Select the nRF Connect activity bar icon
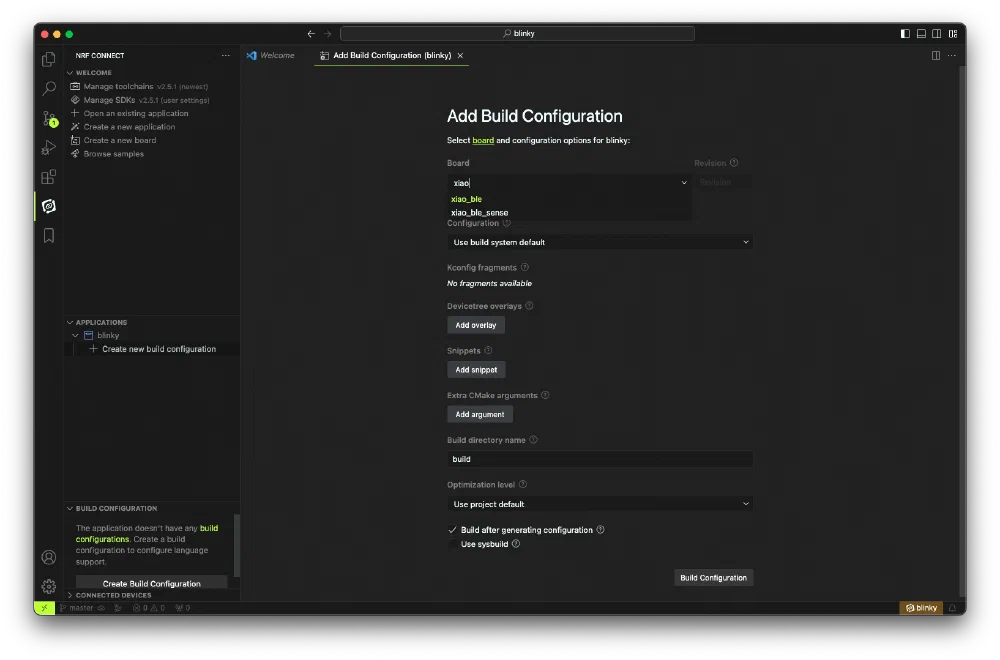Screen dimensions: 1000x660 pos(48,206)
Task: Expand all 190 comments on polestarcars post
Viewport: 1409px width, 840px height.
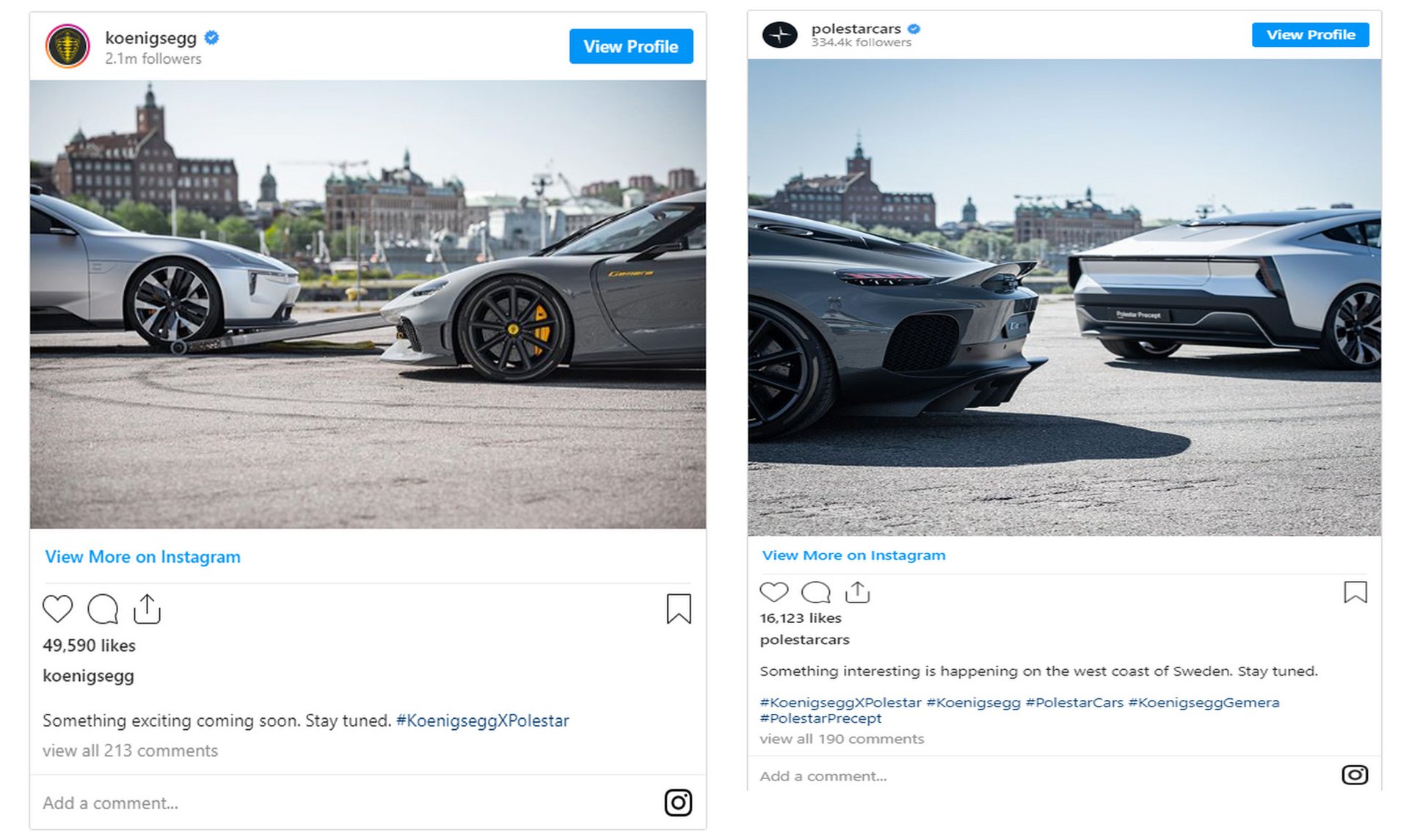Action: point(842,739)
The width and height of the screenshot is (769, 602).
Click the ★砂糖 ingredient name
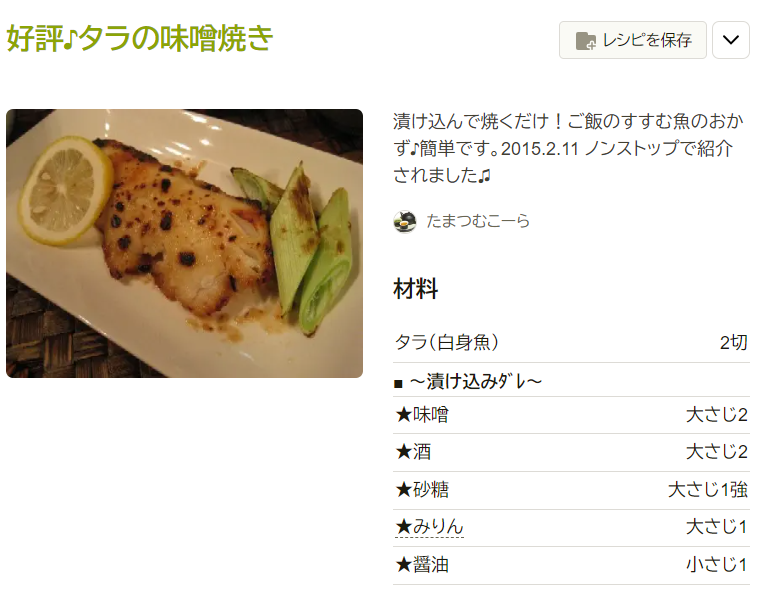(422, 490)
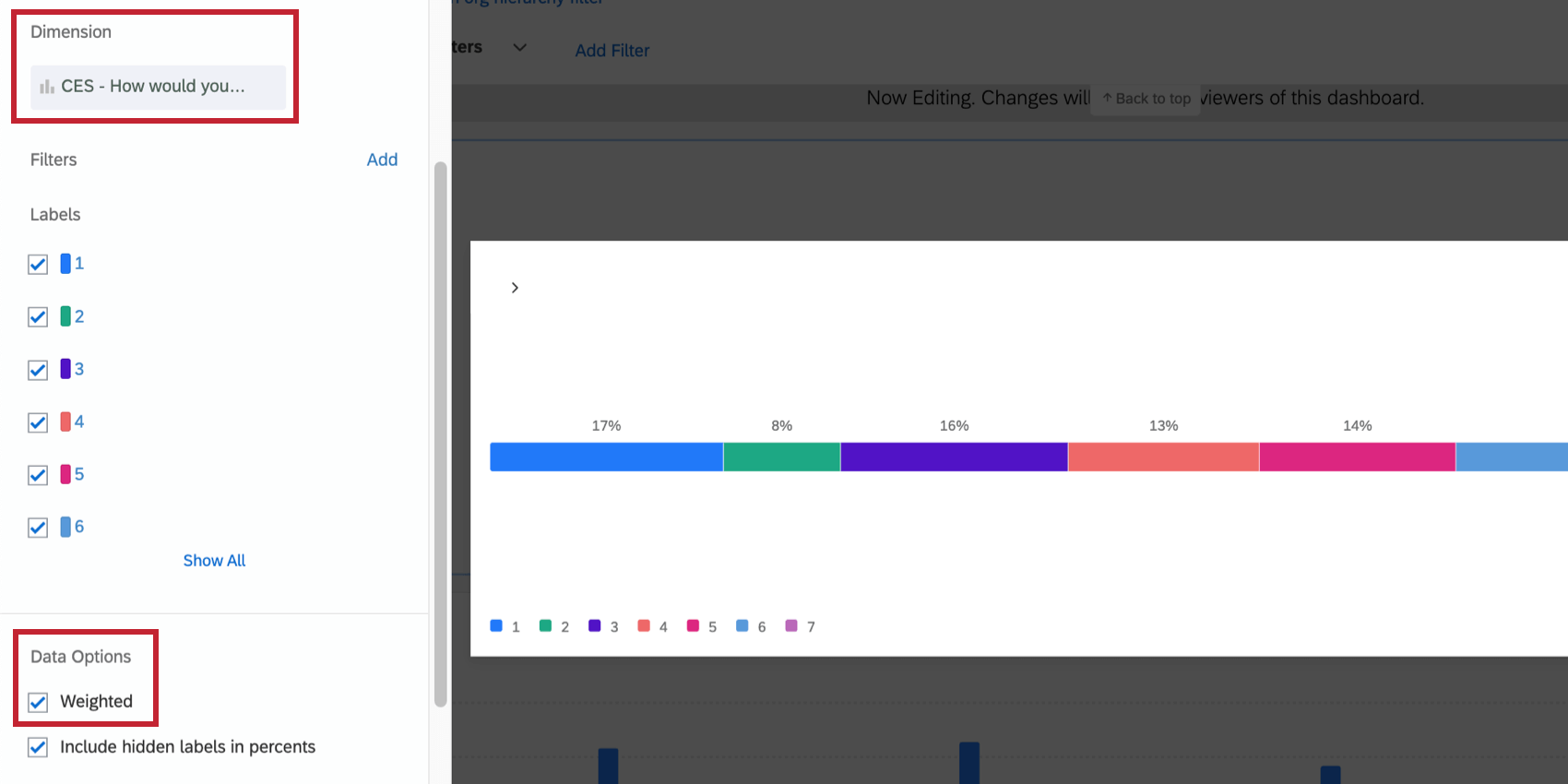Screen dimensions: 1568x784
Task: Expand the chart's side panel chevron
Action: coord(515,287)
━━━━━━
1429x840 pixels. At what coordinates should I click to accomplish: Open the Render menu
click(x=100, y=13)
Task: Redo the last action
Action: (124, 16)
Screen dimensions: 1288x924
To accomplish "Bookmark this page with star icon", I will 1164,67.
━━━━━━
Convert the items from the line containing "The width and" through the line containing "Action: coord(515,287)" into a numbered list. Omit any blank lines and all pictures.

1. The width and height of the screenshot is (769, 602).
2. Click the ★砂糖 ingredient name
3. (422, 490)
4. Screen dimensions: 1568x784
5. Task: Expand the chart's side panel chevron
6. Action: coord(515,287)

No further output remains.